Pictures in the data should be dropped; transcribe exactly the lines from the one that has "This screenshot has height=134, width=206." through the one that has "Task: Open 'Which".
==============================
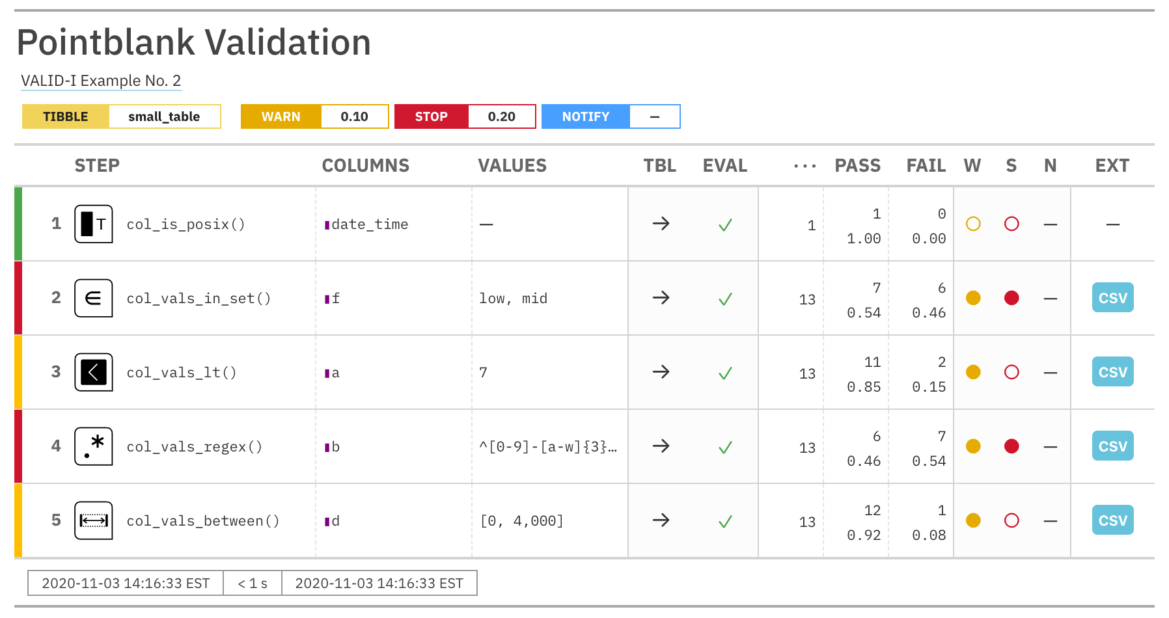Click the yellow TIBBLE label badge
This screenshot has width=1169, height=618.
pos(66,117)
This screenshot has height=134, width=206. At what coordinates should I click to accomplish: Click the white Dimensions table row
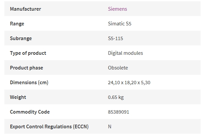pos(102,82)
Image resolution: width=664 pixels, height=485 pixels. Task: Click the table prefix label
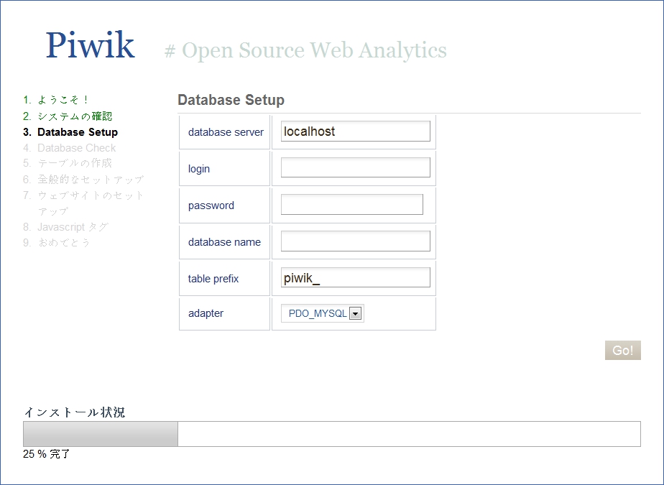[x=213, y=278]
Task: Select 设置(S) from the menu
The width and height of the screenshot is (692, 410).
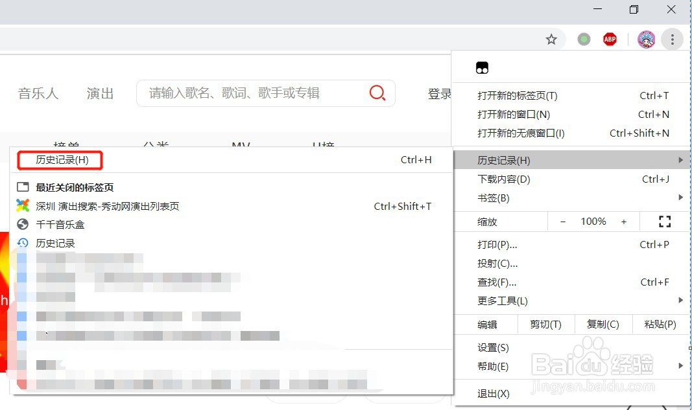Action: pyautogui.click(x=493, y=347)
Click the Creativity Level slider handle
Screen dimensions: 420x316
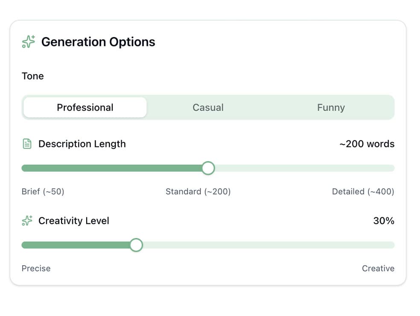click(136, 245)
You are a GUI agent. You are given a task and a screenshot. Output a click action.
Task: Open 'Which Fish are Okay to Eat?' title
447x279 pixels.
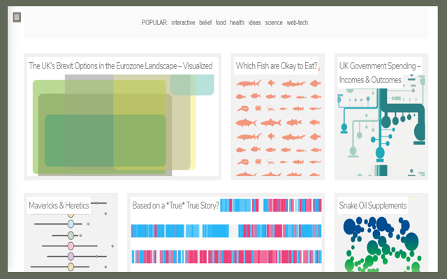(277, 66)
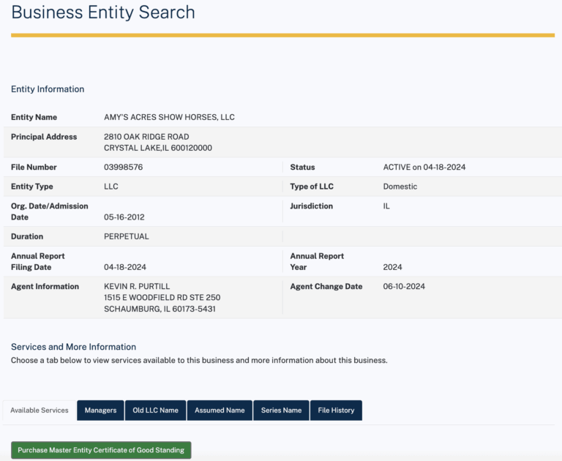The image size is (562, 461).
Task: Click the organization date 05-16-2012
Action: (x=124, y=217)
==============================
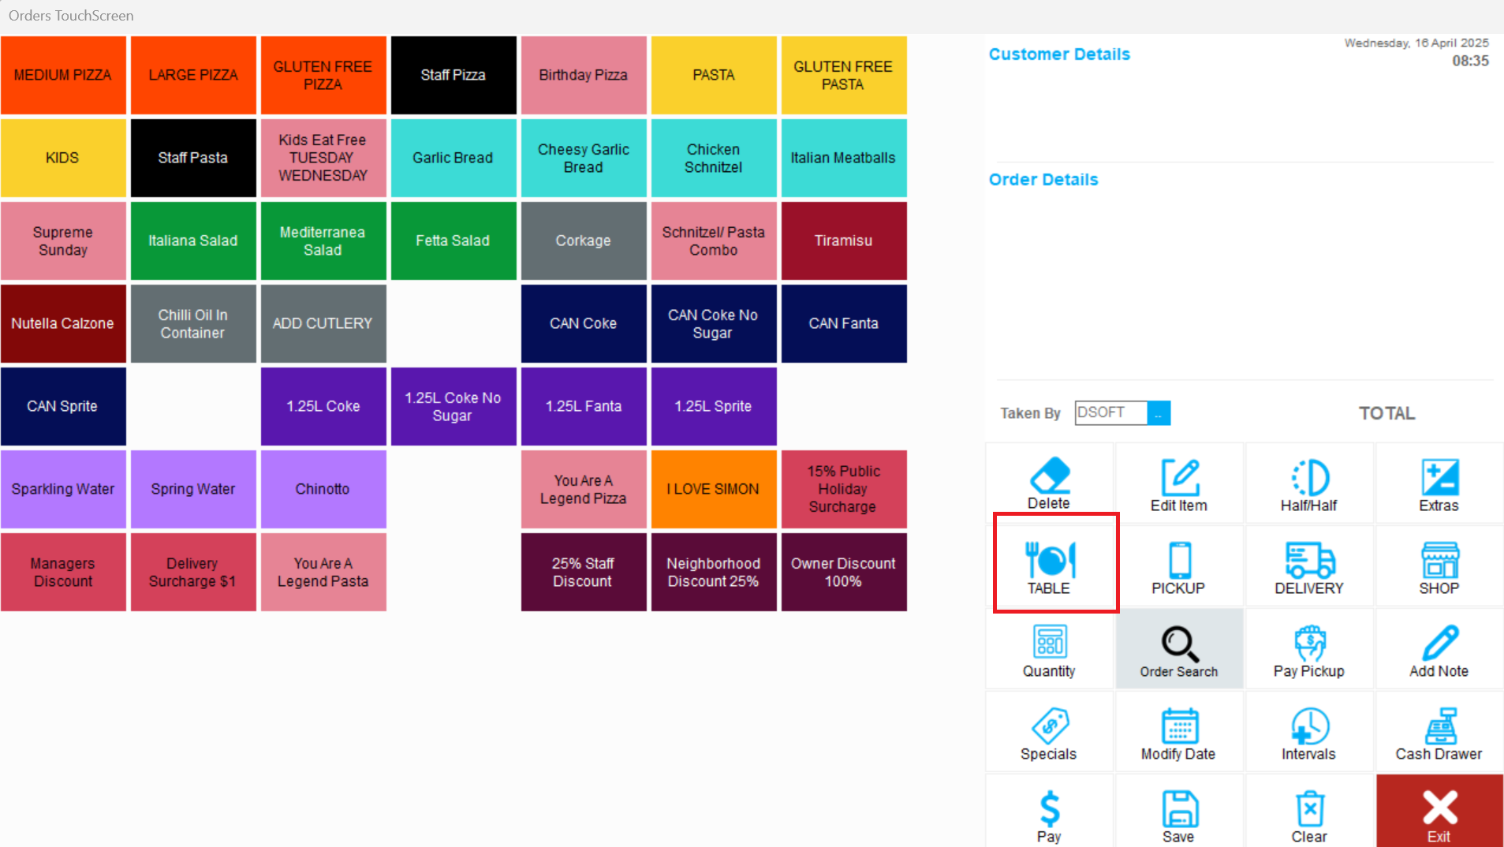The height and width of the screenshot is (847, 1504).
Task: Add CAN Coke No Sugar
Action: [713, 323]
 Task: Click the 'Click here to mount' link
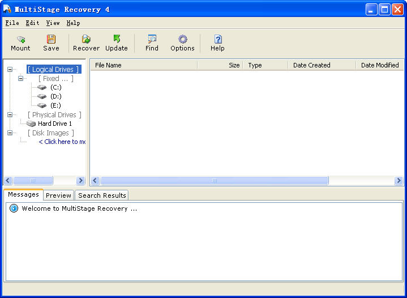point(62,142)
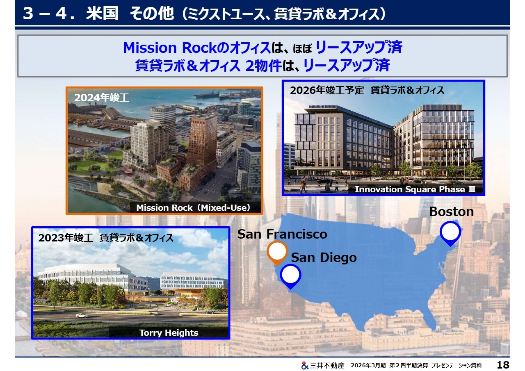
==============================
— SOLVED PROBLEM —
This screenshot has height=134, width=206. At what coordinates should I click to accomplish: Click the white Dimensions table row
pos(102,82)
Image resolution: width=664 pixels, height=485 pixels. Task: Click the table prefix label
[x=213, y=278]
Task: Select 设置(S) from the menu
The width and height of the screenshot is (692, 410).
Action: pyautogui.click(x=493, y=347)
Click the Creativity Level slider handle
Screen dimensions: 420x316
click(136, 245)
You are a GUI agent. You are given a task and a screenshot. Output a click action.
Task: Open 'Which Fish are Okay to Eat?' title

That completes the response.